Proponents of the plan point to what they call the generous terms offered to states: The federal government will cover all of the costs of Medicaid expansion for the first three years, and at least 90 percent thereafter.
But for a large state like Florida, with 3.8 million uninsured people, the money his state would have to kick in is still too much, says Governor Scott.
Scott also says he will not go along with another part of the law: establishment of a state insurance “exchange,” or marketplace, that allows people to comparison shop for an insurance policy. Under the law, the federal government will set up an exchange for any state that doesn’t set it up itself.
“Floridians are interested in jobs and economic growth, a quality education for their children, and keeping the cost of living low,” Scott said in his July 1 statement. “Neither of these major provisions in Obamacare will achieve those goals, and since Florida is legally allowed to opt out, that’s the right decision for our citizens.”
On television, Scott has said Medicaid expansion would cost Florida $1.9 billion a year, though his written statement does not set a time frame for the $1.9 billion cost. The group PolitiFact disputes Scott’s $1.9-billion-a-year assertion.

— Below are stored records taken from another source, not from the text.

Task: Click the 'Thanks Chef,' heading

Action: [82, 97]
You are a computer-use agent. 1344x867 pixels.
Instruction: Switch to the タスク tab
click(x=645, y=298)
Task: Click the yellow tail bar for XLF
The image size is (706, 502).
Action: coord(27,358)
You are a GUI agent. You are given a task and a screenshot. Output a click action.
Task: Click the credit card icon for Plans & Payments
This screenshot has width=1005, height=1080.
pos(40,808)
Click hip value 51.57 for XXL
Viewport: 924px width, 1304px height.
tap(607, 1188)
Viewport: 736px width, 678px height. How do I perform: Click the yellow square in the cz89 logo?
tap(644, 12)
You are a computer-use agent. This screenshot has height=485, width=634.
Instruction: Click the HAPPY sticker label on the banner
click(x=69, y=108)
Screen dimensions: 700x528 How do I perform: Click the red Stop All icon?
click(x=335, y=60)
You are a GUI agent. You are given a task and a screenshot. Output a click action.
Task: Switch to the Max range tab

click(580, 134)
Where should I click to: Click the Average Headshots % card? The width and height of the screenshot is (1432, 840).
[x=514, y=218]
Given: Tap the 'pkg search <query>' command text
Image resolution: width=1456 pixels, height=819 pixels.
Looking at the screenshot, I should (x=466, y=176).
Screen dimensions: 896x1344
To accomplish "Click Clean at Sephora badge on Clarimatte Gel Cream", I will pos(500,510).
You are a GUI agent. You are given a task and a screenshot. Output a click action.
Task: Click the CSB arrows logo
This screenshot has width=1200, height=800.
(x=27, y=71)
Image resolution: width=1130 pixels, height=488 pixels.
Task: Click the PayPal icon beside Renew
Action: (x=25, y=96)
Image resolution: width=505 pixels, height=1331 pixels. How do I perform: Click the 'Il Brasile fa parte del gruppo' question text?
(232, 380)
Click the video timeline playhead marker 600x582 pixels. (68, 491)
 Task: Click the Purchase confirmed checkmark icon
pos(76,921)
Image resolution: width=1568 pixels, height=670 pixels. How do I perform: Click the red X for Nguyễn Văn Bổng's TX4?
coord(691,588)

“Scott’s Medicaid figure is an oversimplified estimate that relies on several assumptions and ignores how the Medicaid expansion would actually be implemented as part of the health-care law,” the PolitiFact authors write.
Still, Scott has made headway in reducing the budget deficit he inherited, and many Floridians remember the decision early in his term to turn down federal funds for high-speed rail. And if they consider California, whose high-speed rail project is now projected to cost twice as much as originally estimated, they may be inclined to listen to Scott on Medicaid costs.
The refusal to set up an insurance exchange may be more about rejecting federal control than about money. The Washington-based tea-party group Freedomworks has put out a five-point plan for repealing “Obamacare,” beginning with “stop your state from setting up an Obamacare exchange.”
Some Republicans say they are hopeful that Obama’s health reform will soon be overturned, if Mitt Romney is elected president and Republicans take over both houses of Congress in November.
But if the ACA remains law, health-care experts expect that over time, all states will eventually opt into the expansion of Medicaid. That’s what happened with the expansion of Medicaid coverage for children in the 1990s.
“For most of these big expansions, over time, states have looked at the dollars and realized that’s a lot of money to leave on the table,” says Rachel Garfield, senior researcher at the nonpartisan Kaiser Family Foundation.
Many states, such as Washington and Illinois, are moving ahead enthusiastically with Medicaid expansion.